We identified only a small number of trials and these were not of high quality. Nevertheless, the number of ongoing, registered trials, suggest that more rigorous research in this area might be available in future. Larger, multi‐site trials are needed with longer follow‐up periods in order to test robustly the effectiveness of interventions. Moreover, trials that are adequately powered with a formal sample size calculation conducted a priori are needed. Future studies should consider methods to blind participants to group allocation such as the use of attentional control groups. It is recognised that due to the cognitive rehabilitation nature of the interventions identifying an appropriate attentional control may be difficult. It is important to consider the extent to which practice effects may occur as a result of multiple neuropsychological testing and how this factor may lead to improvements in test scores which may be independent of any true intervention effects. For example, if patients remember the content and responses of neuropsychological tests, develop strategies or have increased confidence to complete the tests, this may contribute to practice effects. Future studies should continue to consider use of alternative test battery forms, test measures with good test‐retest reliability to capture with more precision true changes in cognition which may help to control or lessen the impact of practice effects (Calamia 2012; Vardy 2008; Wefel 2011).

Many of the included studies required participants to self‐report deterioration in cognitive functioning since cancer diagnosis and cancer treatment. It is widely known that self‐reported cognitive functioning demonstrates a stronger association with fatigue, distress and related factors than objective measures of cognitive functioning (Green 2005).
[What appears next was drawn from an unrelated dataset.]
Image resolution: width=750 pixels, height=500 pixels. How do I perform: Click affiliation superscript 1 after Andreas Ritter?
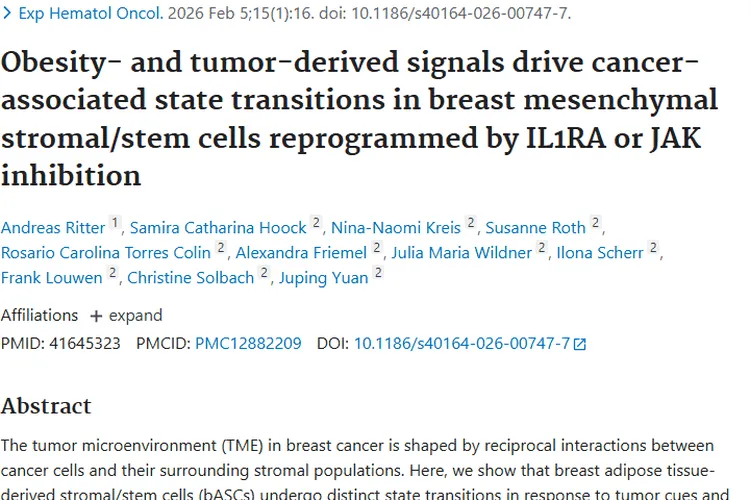coord(115,223)
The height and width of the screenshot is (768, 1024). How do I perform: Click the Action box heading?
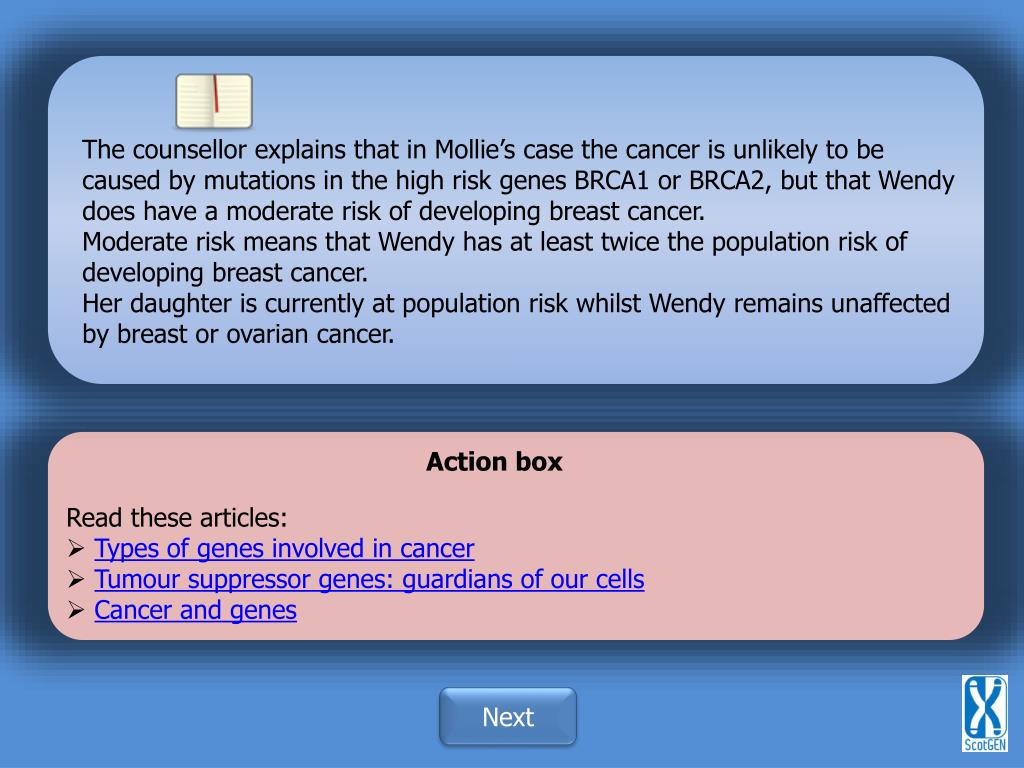[x=494, y=462]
Whilst some of the studies assessed retrospectively the proportion of study participants who demonstrated objectively assessed cognitive impairment, there is a need also to do so prior to study enrolment in future trials. As with most cancer survivorship research and, indeed, research on treatment‐related cognitive impairment among non‐CNS adult‐onset cancers, breast cancer represents the most widely studied cancer survivor cohort. However, cognitive impairment following systemic cancer treatment is a phenomenon relevant to survivors of other cancers and they too should be considered in future trials.
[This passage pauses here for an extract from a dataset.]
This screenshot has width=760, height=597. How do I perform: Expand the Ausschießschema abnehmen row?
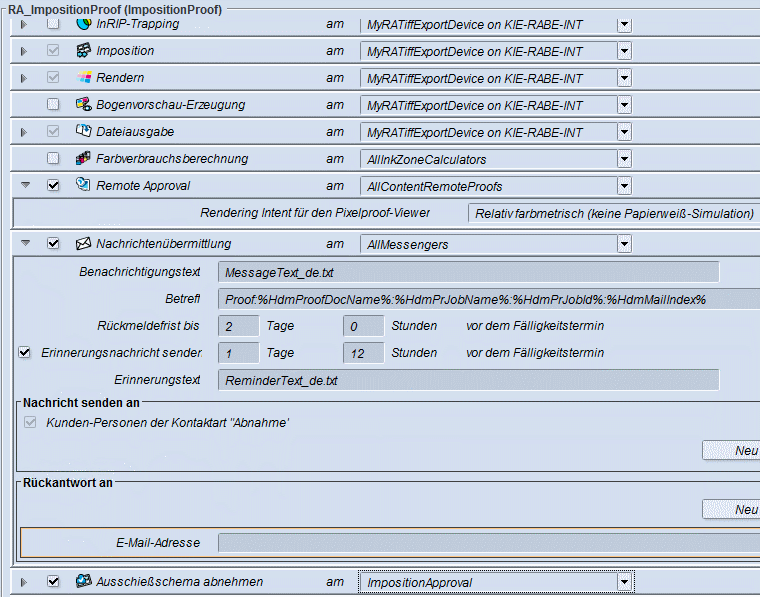point(26,581)
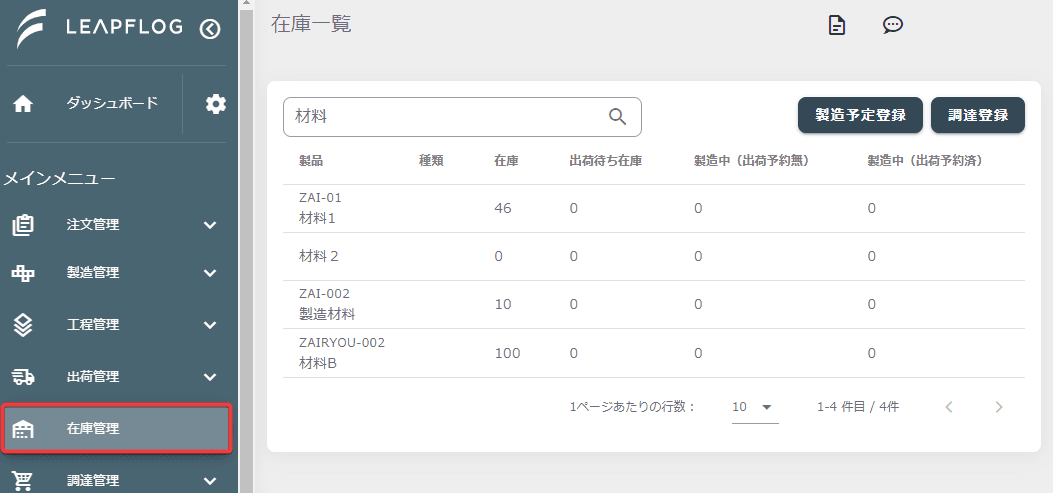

Further work is needed to determine the psychometric properties of measures of cognitive functioning within cancer patient or survivor populations to ensure that they are appropriate for use, as cognitive impairments among this group occur more subtly than the groups for which the measures were initially designed. There was little agreement across trials about the choice of outcome measures for specific cognitive domains and often, measures were used to assess more than one cognitive domain. The International Cognition and Cancer Task Force published recommendations for outcome measure selection (Wefel 2011) and adherence to these would permit ease of comparison and meta‐analysis in future reviews. Measuring activities of daily living (ADLs) and instrumental ADLs are important outcomes to be captured in future trials.
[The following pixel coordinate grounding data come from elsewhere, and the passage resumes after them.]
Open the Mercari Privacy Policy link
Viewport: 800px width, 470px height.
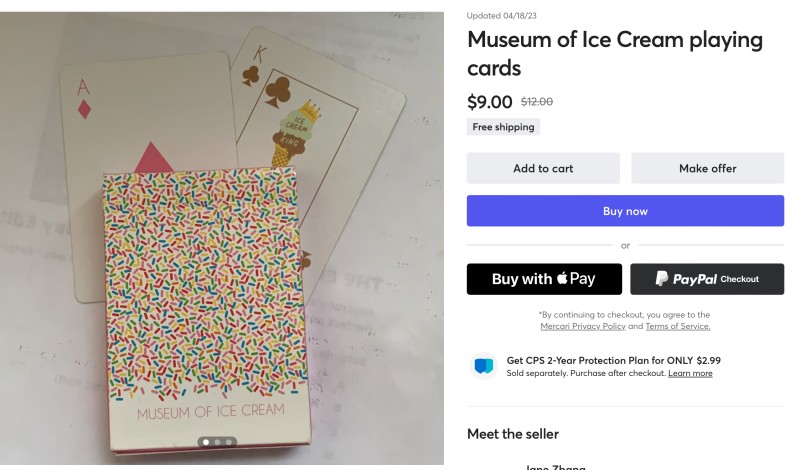pos(583,327)
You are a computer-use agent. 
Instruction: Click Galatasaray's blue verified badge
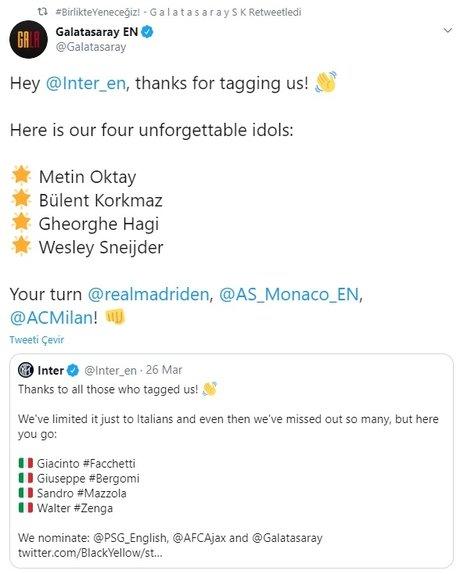click(147, 32)
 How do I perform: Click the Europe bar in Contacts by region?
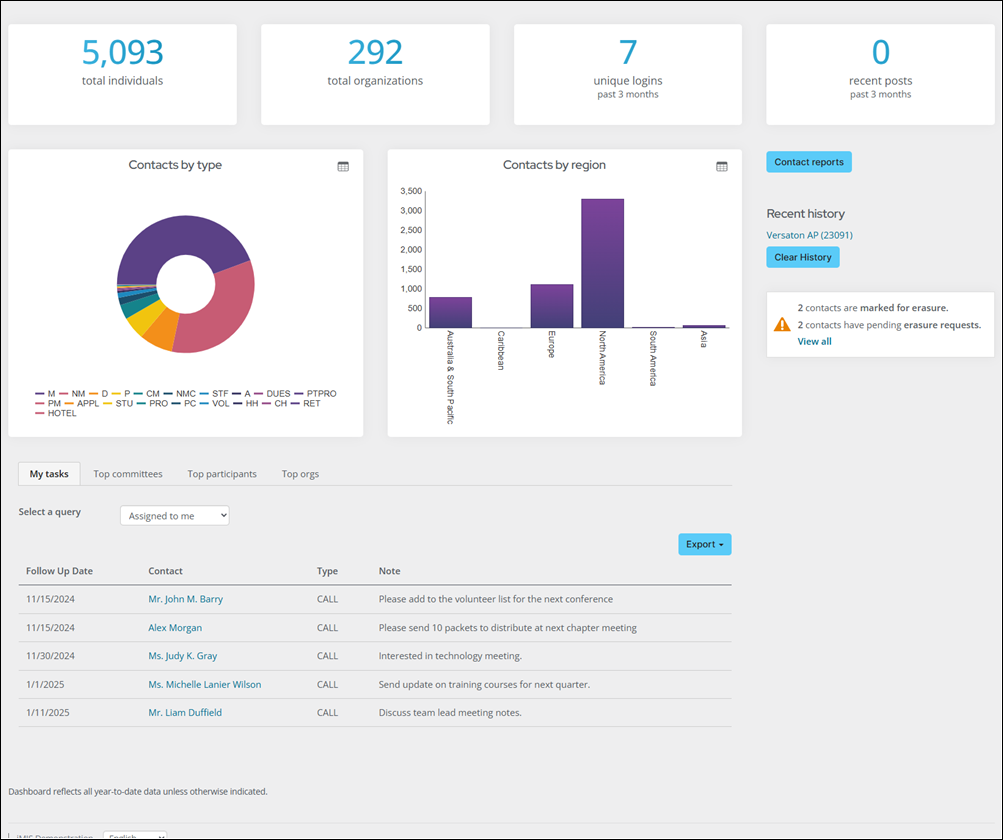[551, 305]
Future research should consider also incorporating neuroimaging techniques into their evaluation design to demonstrate structural and functional changes in the brain as an additional objective assessment of changes in cognitive functioning. Although research in this area is in its infancy, in the future it may be beneficial to test the effectiveness of interventions targeting maintenance of cognitive function or amelioration of cognitive impairment in a preventative setting, particularly among cancer patients who may have increased susceptibility to the neurotoxic effects of chemotherapy (e.g. presence of apoE ε4 allele). At present, there is no standard care for treatment‐related cognitive impairment and the cost‐effectiveness of implementing cognitive rehabilitation interventions in clinical practice is warranted in future studies, given limited healthcare resources.